Note that we set some fields to be perishable, which prevents this data from being propagated through to the next stages and we can simply ignore them after they have served their purpose. Additionally, we have the X_pca field such that we can visualise the data at the end along two principal components.

Linking Stages#

Based on these schemas we allready have a decent idea of how we should link the stages, and we can do this very simply using the provided interfaces from ror.

Defining Stages#

class VisStage(ITerminalStage[InferenceStageOutput, VisStageOutput]):
    def compute(self) -> None:
        # Visualize the clusters
        plt.figure(figsize=(8, 6))
        colors = ['r', 'g', 'b']

        for i in range(3):
            plt.scatter(
                self.input.X_pca[self.input.labels == i, 0],
                self.input.X_pca[self.input.labels == i, 1],
                color=colors[i],
                label=f'Cluster {i+1}'
            )

        plt.title('Gaussian Mixture Model Clustering')
        plt.xlabel('Principal Component 1')
        plt.ylabel('Principal Component 2')
        plt.legend()
        plt.show()

        self._output = self.input.get_carry()
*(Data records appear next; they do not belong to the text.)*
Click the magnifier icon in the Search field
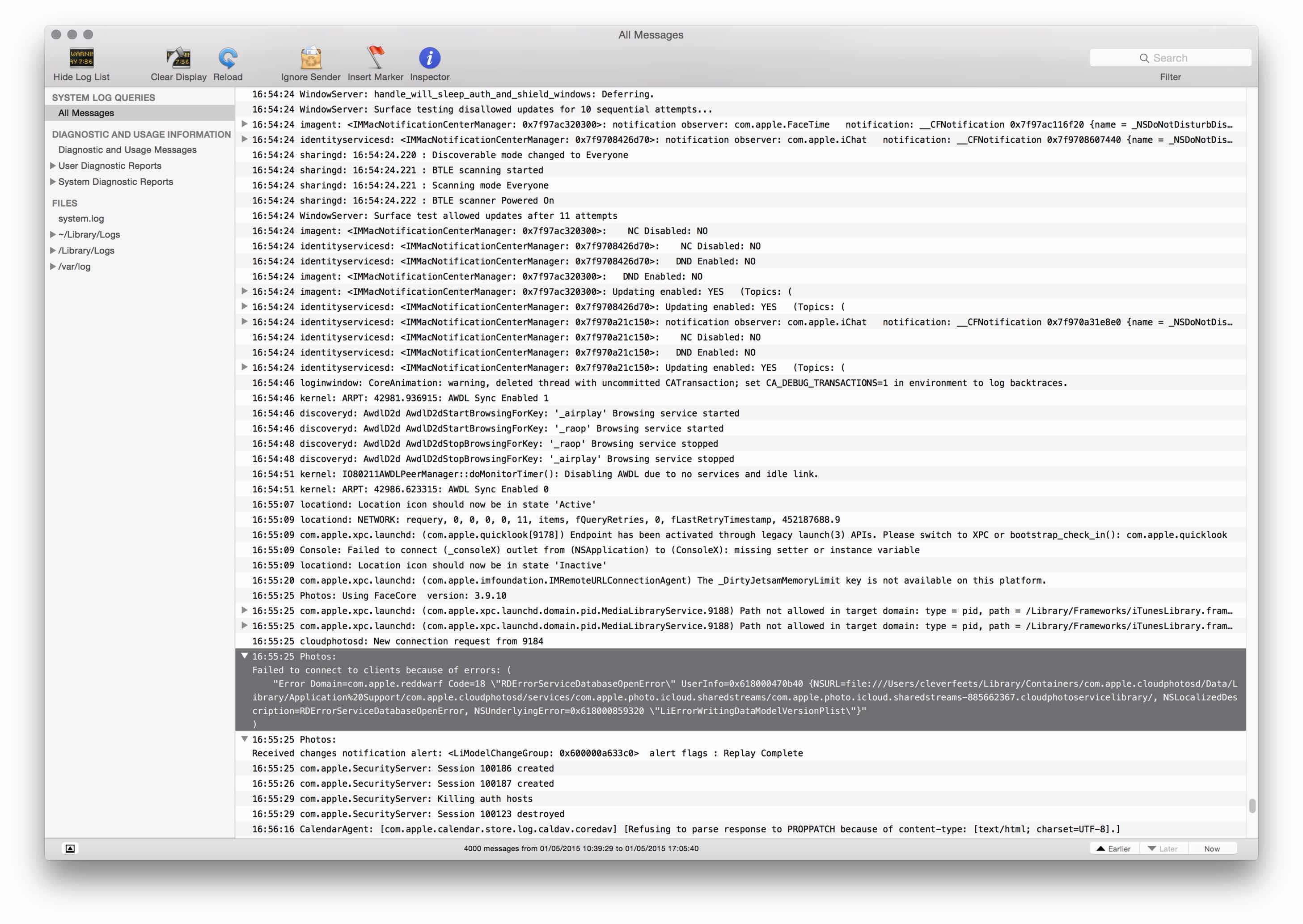This screenshot has width=1303, height=924. click(x=1144, y=58)
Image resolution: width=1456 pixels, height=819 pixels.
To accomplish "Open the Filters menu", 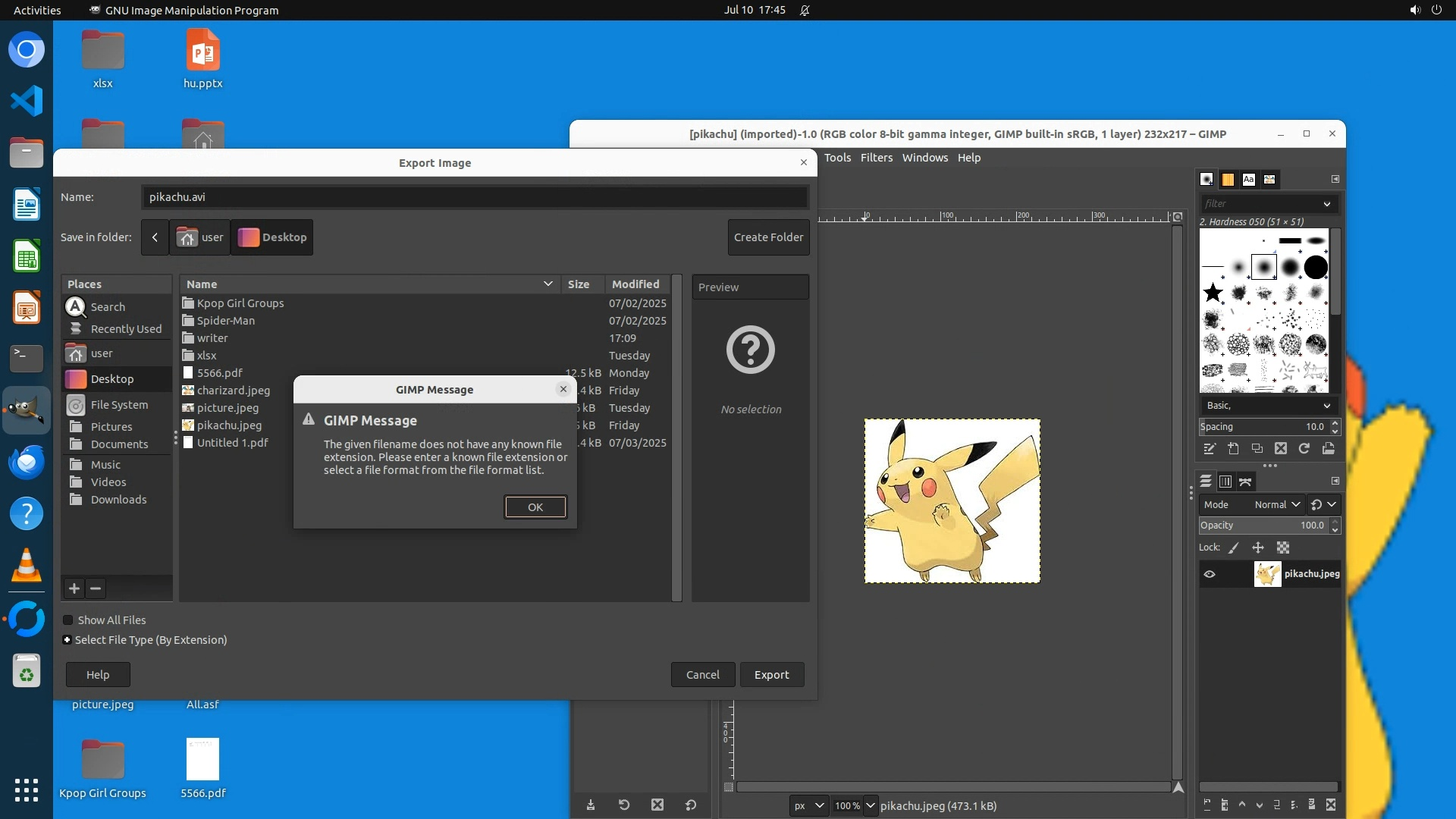I will pos(876,158).
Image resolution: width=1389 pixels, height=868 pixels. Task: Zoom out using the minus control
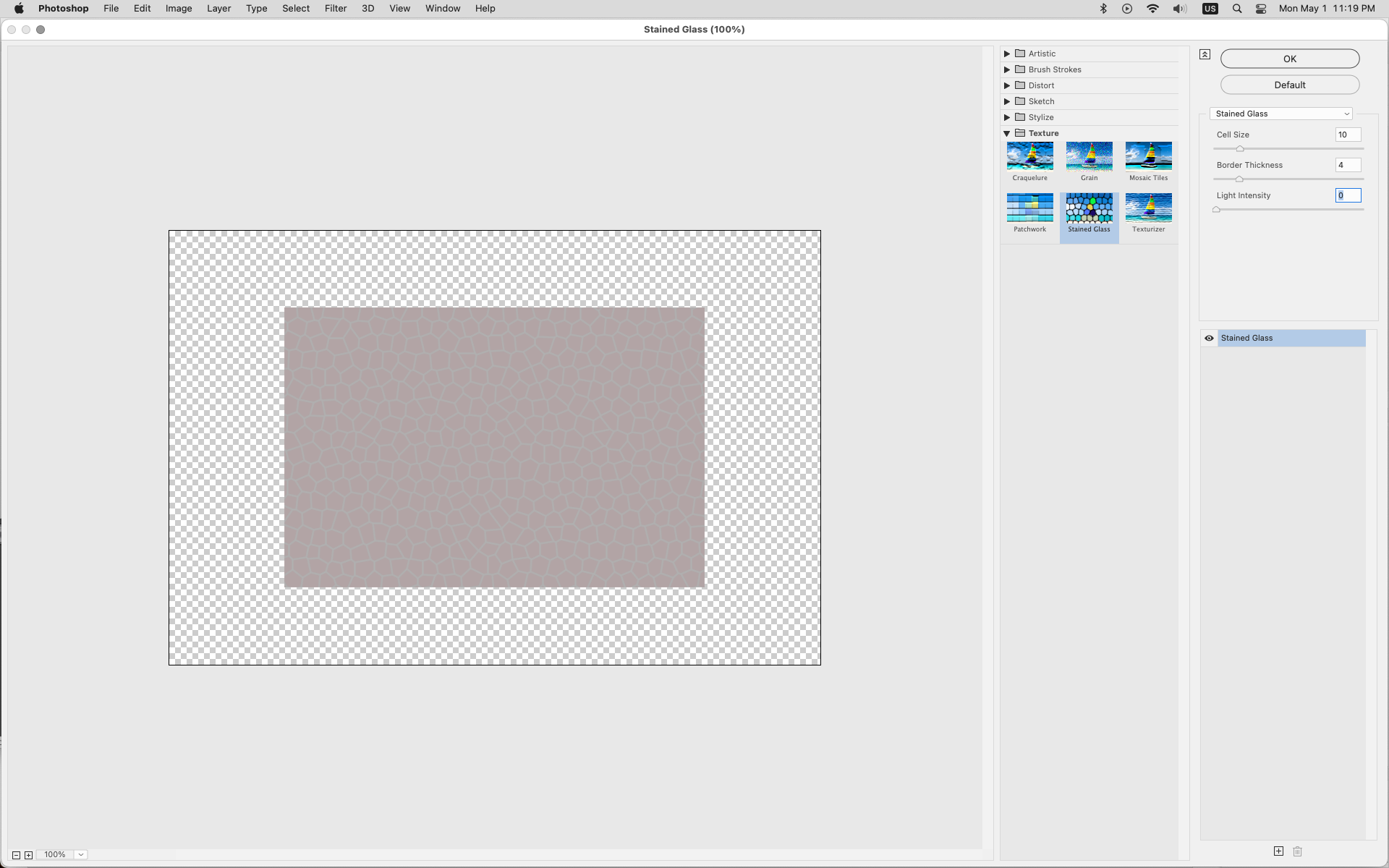[x=15, y=854]
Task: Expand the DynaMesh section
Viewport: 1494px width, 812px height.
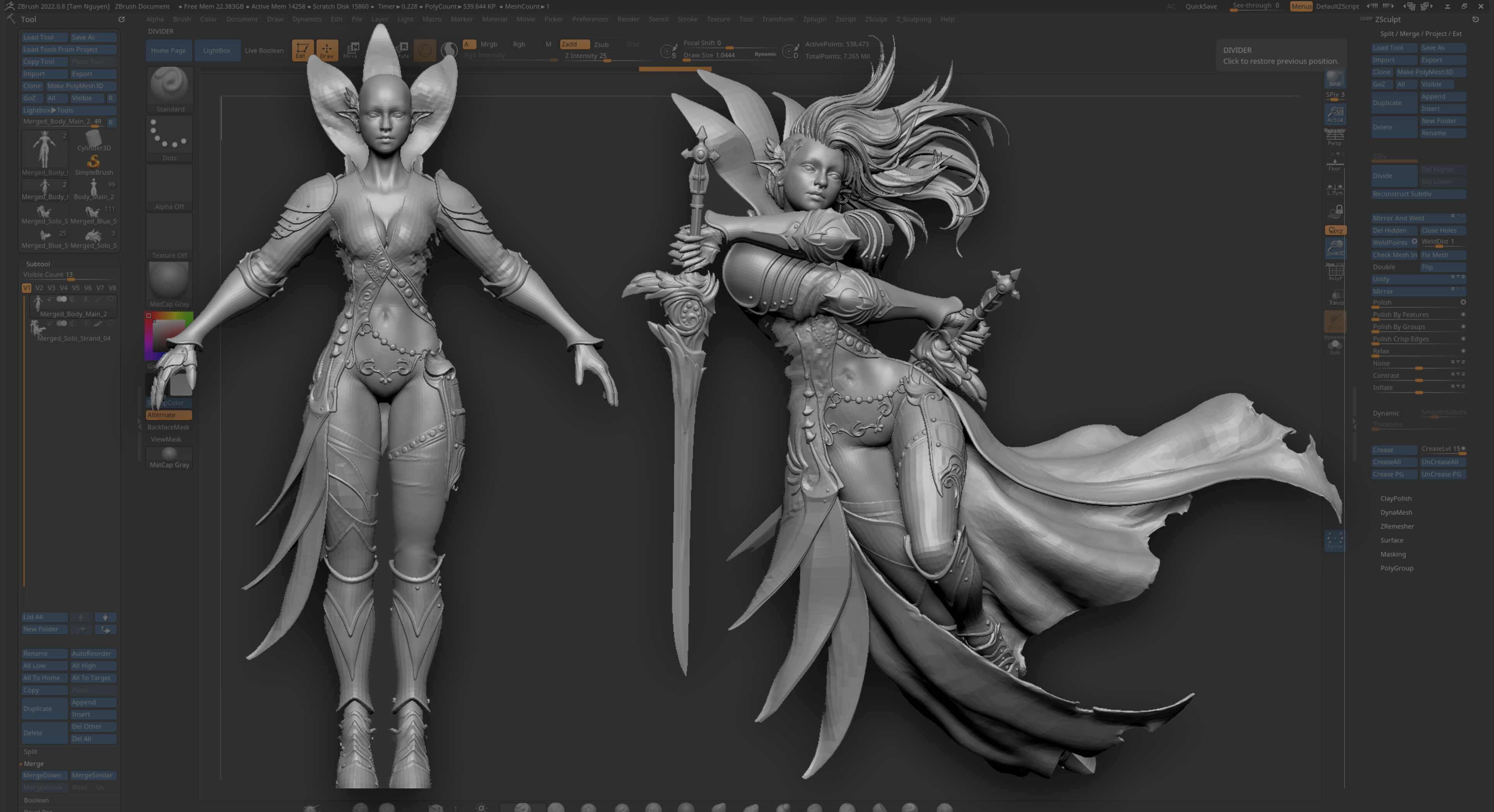Action: pyautogui.click(x=1396, y=512)
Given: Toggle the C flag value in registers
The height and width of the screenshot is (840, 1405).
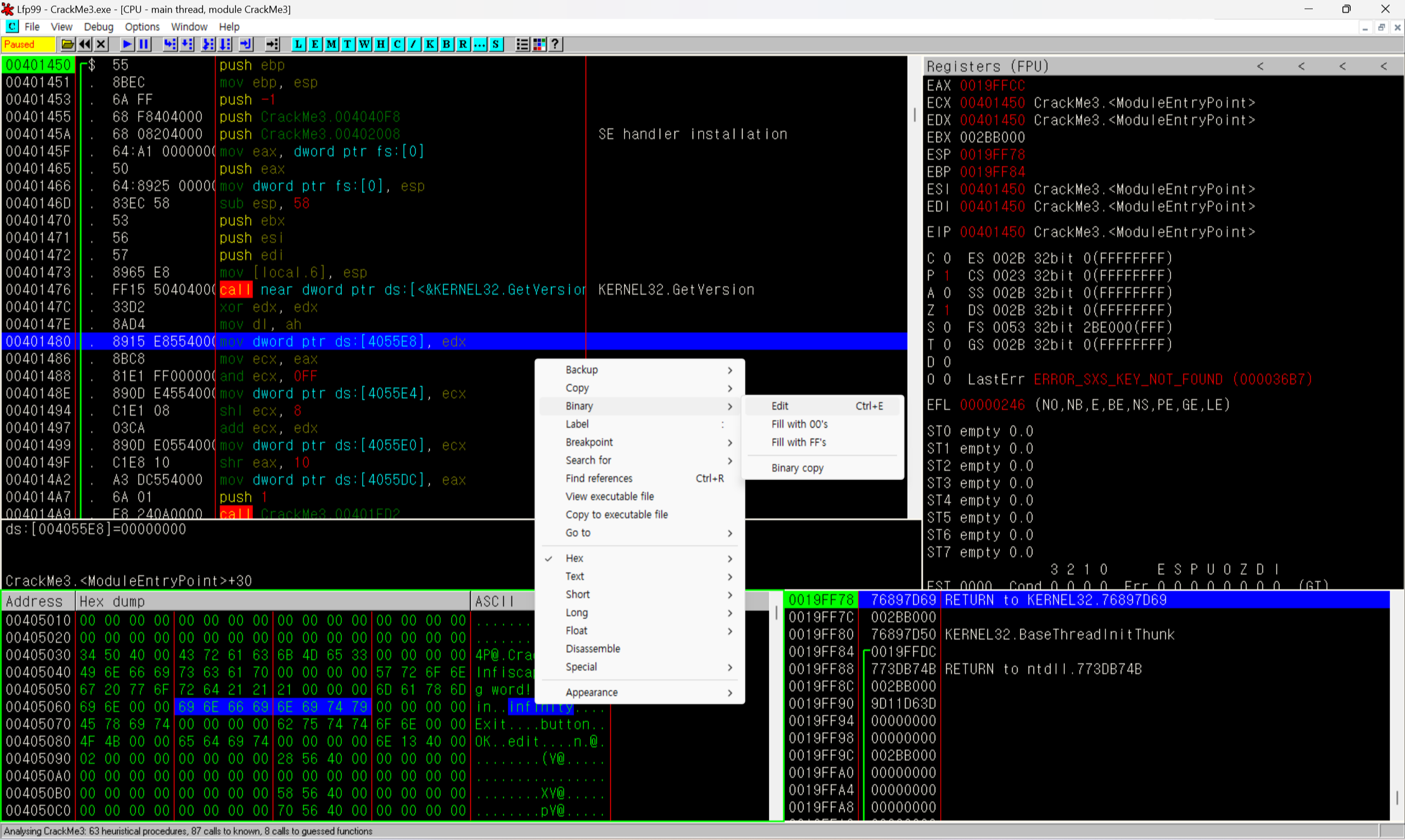Looking at the screenshot, I should (947, 258).
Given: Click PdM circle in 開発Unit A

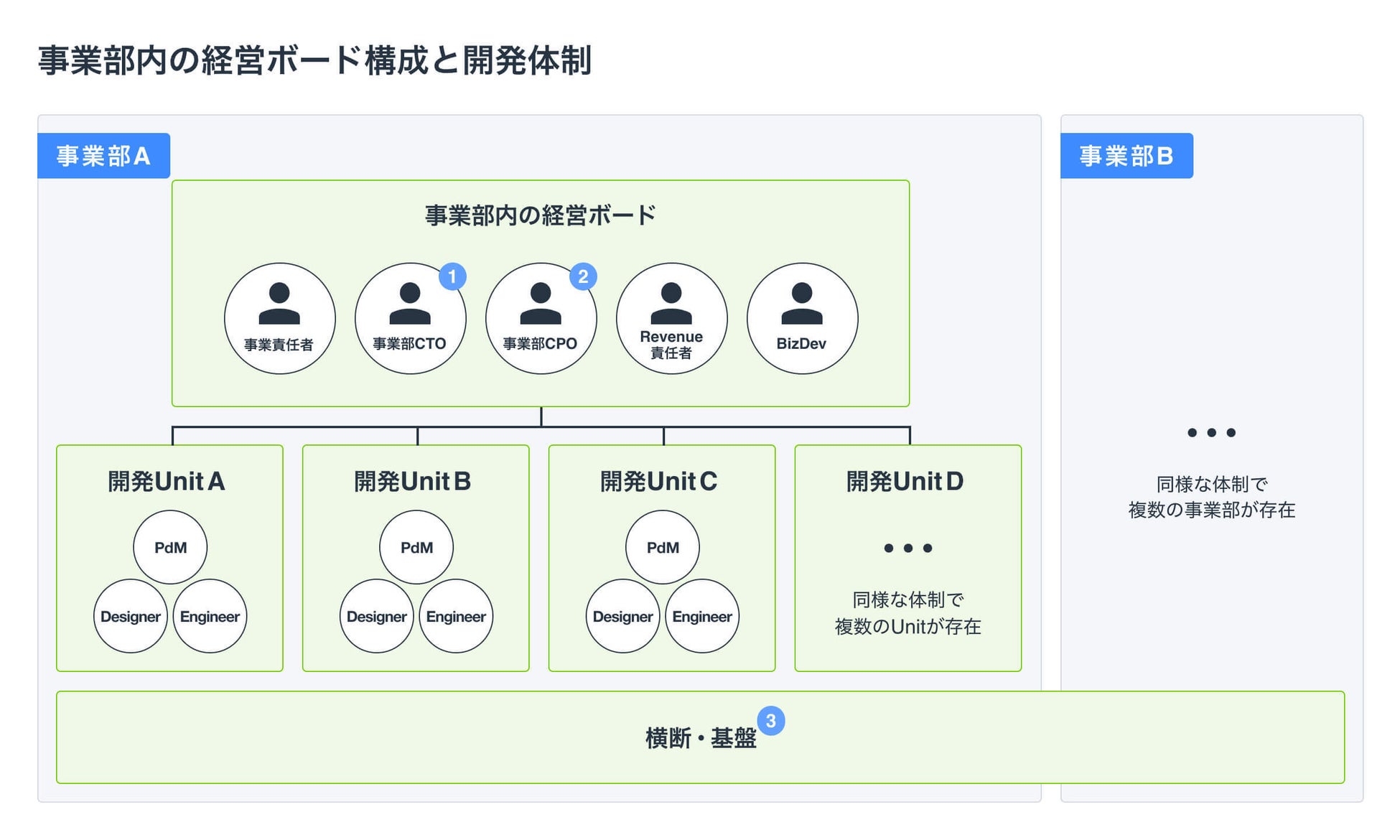Looking at the screenshot, I should click(x=170, y=547).

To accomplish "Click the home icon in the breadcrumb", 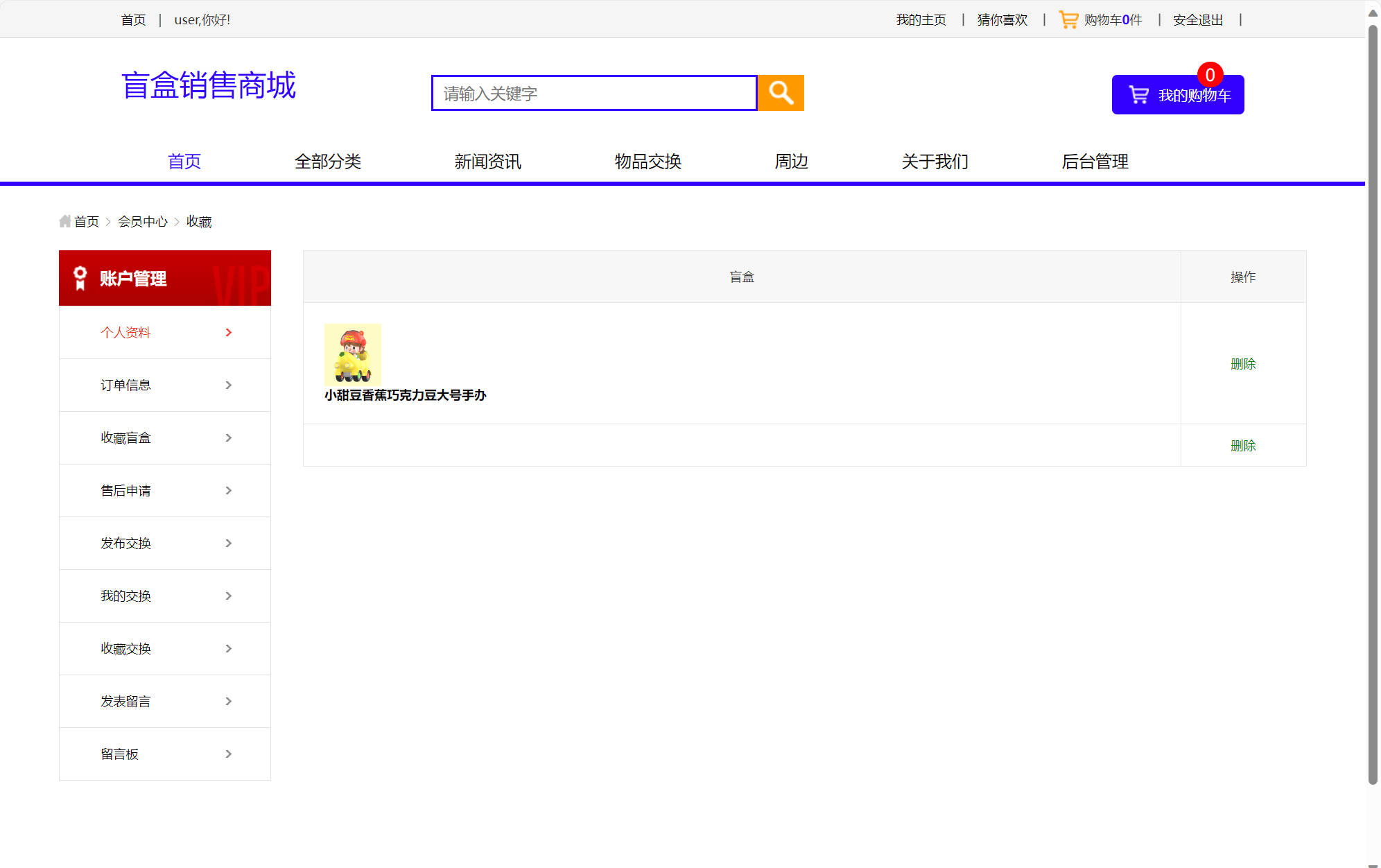I will tap(65, 220).
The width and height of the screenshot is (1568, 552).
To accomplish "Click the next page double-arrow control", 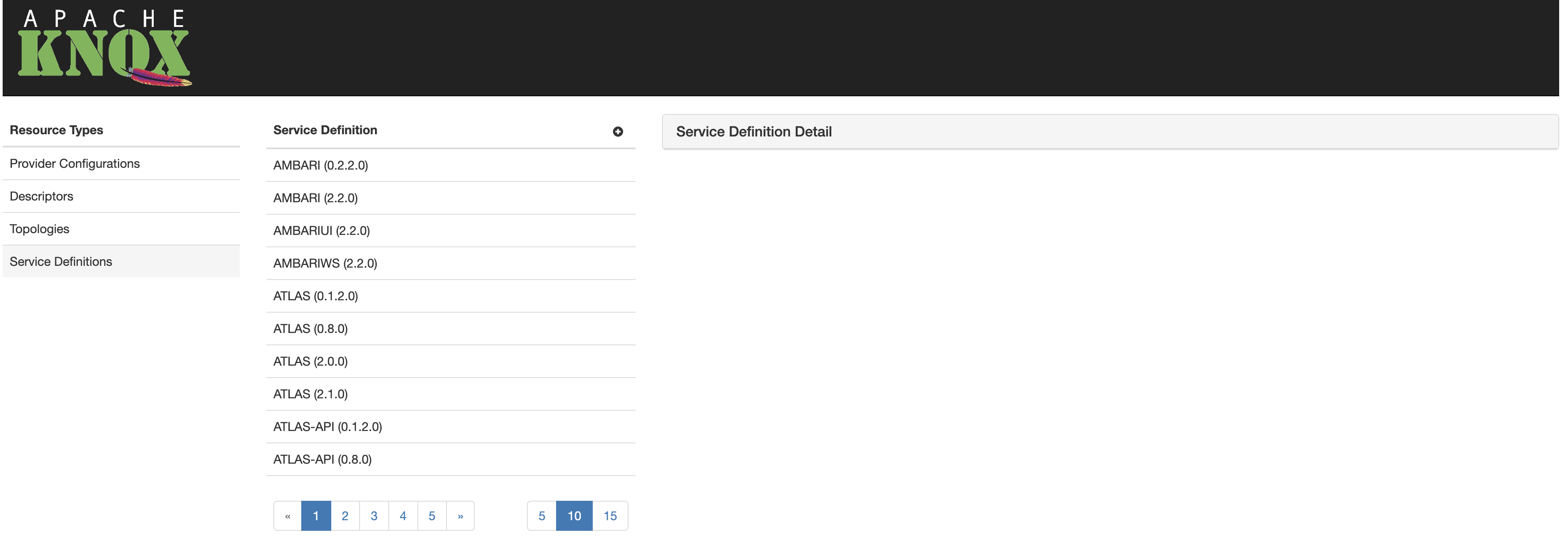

    def get_output(self) -> VisStageOutput:
        return VisStageOutput(**self._output)

class InferenceStage(IForwardStage[InitStageOutput, InferenceStageOutput, VisStage]):
    def compute(self) -> None:
        # Fit Guassian mixture to dataset
        self.input.model.fit(self.input.X_std)

        # Predict the labels
        labels = self.input.model.predict(self.input.X_std)

        self._output = {
            "labels": labels,
            **self.input.get_carry()
        }

    def get_output(self) -> Tuple[VisStage, InferenceStageOutput]:
        return VisStage(), InferenceStageOutput(**self._output)


class InitStage(IInitStage[InitStageInput, InitStageOutput, InferenceStage]):
    def compute(self) -> None:
        # Load the dataset
        X = self.input.data.data

        # Standardize the features
        scaler = StandardScaler()
        X_std = scaler.fit_transform(X)

        # Apply PCA to reduce dimensionality for visualization
        pca = PCA(n_components=2)
        X_pca = pca.fit_transform(X_std)

        # Fit a Gaussian Mixture Model
        gmm = GaussianMixture(n_components=3, random_state=42)

        self._output = {
            "X_pca": X_pca,
            "X_std": X_std,
            "model": gmm,
            **self.input.get_carry()
        }

    def get_output(self) -> Tuple[InferenceStage, InitStageOutput]:
        return InferenceStage(), InitStageOutput(**self._output)

Note that we define the stages in reverse order, this is just so that we can have the intermediate references between stages. However, in a production setting the schemas and stages should be seperated into different files which will make the code easier to maintain. When we then define the controller with some input data, we can run the discover method to observe how our stages were linked.

Defining Pipeline Controller#

iris = datasets.load_iris()

input_data = InitStageInput(data=iris)
controller = BaseController(init_data=input_data, init_stage=InitStage)
controller.discover()

Below you can see an example of the expected output when running the discover method on this pipeline.

../_images/table_example.png — Output of running the discover method of the controller for the above pipeline.#

Running the Pipeline#

Given that we have allready defined the controller with some input data. We can simply run the start method of the controller to get the output and the final visualisation of the predictions for the GMM.

Running the Pipeline#

iris = datasets.load_iris()

output, run_id = controller.start()

With this we should get the following output.

../_images/gmm_ror.png — Visualisation of the results from our GMM model defined with **ror**.#

Congratulations you defined your first ror! As mentioned above this library is meant for more complex inference pipelines, however, I hope this served as a gentle introduction into how ror works.